A few years later, when I stumbled across the evidence of what ex stepson was planning– changing his surname without telling Bill– I looked up #3 in the court system. Sure enough, there was an animal cruelty charge listed for him. I think the fact that #3 kicked a dog so hard that she lost an eye should exclude Ex and #3 from ever having pets again. Ex doesn’t agree, though. Recently, she tweeted this:

How?

Next, she claims she’s always been a “dog rescue momma”… But she has only had one dog that we know of, and that dog lost an eye because her husband couldn’t control himself. Notice that she’s asking for “help”, too. Help with what? Money, no doubt.

No, Ex. You don’t need to get a dog. You also have never been one to take suggestions from anyone.

No, you haven’t always been a “rescue dog momma”, Ex. Bill and I have always had rescue dogs.

Under normal circumstances, I wouldn’t care too much about this. But it’s just another example of the tremendous lies she puts out to the masses. Sometimes it seems like she lies, even when it would be easier to just tell the truth. And she’s still running a crowdfund campaign for a “new fence”, but no one is contributing to it.

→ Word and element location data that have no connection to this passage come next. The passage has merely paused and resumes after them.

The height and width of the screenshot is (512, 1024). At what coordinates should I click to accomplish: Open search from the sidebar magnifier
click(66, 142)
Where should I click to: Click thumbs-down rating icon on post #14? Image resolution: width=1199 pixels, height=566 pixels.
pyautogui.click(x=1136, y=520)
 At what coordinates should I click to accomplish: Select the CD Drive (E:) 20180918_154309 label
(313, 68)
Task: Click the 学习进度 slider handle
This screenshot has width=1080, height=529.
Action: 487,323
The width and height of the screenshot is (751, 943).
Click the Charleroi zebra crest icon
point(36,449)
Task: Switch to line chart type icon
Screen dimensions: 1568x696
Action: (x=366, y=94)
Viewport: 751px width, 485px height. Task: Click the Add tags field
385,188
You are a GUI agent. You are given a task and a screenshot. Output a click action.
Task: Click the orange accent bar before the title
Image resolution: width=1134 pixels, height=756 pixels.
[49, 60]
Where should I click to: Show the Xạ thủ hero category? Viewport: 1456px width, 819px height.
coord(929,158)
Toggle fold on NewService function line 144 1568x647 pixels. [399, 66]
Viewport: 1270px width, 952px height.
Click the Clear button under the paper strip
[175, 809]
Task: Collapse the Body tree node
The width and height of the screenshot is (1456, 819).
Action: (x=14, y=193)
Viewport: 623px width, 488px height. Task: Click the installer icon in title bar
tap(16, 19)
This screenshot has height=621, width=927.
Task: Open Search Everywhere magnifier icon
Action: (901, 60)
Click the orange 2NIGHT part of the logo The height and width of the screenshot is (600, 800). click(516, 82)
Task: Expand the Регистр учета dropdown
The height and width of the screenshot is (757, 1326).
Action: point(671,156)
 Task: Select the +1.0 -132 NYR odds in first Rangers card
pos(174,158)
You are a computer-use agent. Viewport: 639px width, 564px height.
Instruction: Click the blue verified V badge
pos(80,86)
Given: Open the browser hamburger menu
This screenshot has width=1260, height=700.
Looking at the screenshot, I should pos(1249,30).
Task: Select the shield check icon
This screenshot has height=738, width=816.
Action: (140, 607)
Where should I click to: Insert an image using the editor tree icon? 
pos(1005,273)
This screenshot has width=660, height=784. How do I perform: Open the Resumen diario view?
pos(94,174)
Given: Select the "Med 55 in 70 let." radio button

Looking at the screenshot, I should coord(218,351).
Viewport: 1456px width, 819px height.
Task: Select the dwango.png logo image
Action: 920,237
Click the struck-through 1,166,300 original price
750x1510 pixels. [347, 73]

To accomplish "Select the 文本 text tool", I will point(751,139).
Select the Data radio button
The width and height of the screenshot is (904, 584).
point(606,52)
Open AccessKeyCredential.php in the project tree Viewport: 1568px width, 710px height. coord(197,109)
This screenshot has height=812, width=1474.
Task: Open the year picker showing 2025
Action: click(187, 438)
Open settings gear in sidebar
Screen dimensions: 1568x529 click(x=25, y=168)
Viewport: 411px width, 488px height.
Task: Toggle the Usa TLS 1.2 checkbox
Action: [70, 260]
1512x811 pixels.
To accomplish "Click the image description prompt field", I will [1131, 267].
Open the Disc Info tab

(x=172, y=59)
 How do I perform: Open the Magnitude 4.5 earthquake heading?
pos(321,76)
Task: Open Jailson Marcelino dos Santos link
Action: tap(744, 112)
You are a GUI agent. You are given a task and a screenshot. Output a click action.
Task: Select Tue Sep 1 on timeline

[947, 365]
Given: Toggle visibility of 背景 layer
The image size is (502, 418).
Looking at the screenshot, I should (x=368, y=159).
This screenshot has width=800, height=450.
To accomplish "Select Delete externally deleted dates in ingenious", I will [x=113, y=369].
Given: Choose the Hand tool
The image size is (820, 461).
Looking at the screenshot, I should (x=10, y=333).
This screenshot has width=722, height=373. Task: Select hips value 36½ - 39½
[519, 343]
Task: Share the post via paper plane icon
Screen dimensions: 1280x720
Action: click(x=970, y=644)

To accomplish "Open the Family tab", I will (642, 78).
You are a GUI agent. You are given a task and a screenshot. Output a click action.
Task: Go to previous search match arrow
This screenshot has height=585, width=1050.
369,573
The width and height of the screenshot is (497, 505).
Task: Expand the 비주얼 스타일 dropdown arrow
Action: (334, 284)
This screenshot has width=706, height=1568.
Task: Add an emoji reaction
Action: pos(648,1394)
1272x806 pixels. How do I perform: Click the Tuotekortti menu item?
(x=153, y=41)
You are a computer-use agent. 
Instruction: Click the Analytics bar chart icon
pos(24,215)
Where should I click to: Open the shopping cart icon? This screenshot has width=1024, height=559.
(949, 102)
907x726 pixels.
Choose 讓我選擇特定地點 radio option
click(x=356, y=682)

I can’t help but notice that, once again, it seems like Ex is kind of emulating me. There are a number of “coincidences” that have come up in the 20 years I’ve known about her. Like, she went to grad school– or so she claims– to get a master’s degree after I told her in my one email to her that she shouldn’t be “diagnosing” Bill as a woman hater. He’s the exact opposite of a woman hater. And she didn’t used to be so excited about Scotland, but then about ten years ago, we started going there, because of my heritage. Now, suddenly, she’s in a famous clan… a famous clan that declined to raise her and put her up for adoption. :/

Now, she’s claiming to be a “dog rescue momma”, when we have not seen any evidence of that. Bill has known her since she was a teenager, and she’s only had the one dog… Fifi. And poor Fifi got abused by #3. Ex is claiming now that she wants a puppy to train as a service animal for her son. And yet, in her crowdfunding campaign, she writes that her son has escaped the house several times, once without pants. What will happen if, while she’s training the dog, it runs out and gets hit by a car? What happens if her son gets super attached to the dog, and the dog becomes a victim of negligence, or her husband’s evident inability to control himself when he’s angry?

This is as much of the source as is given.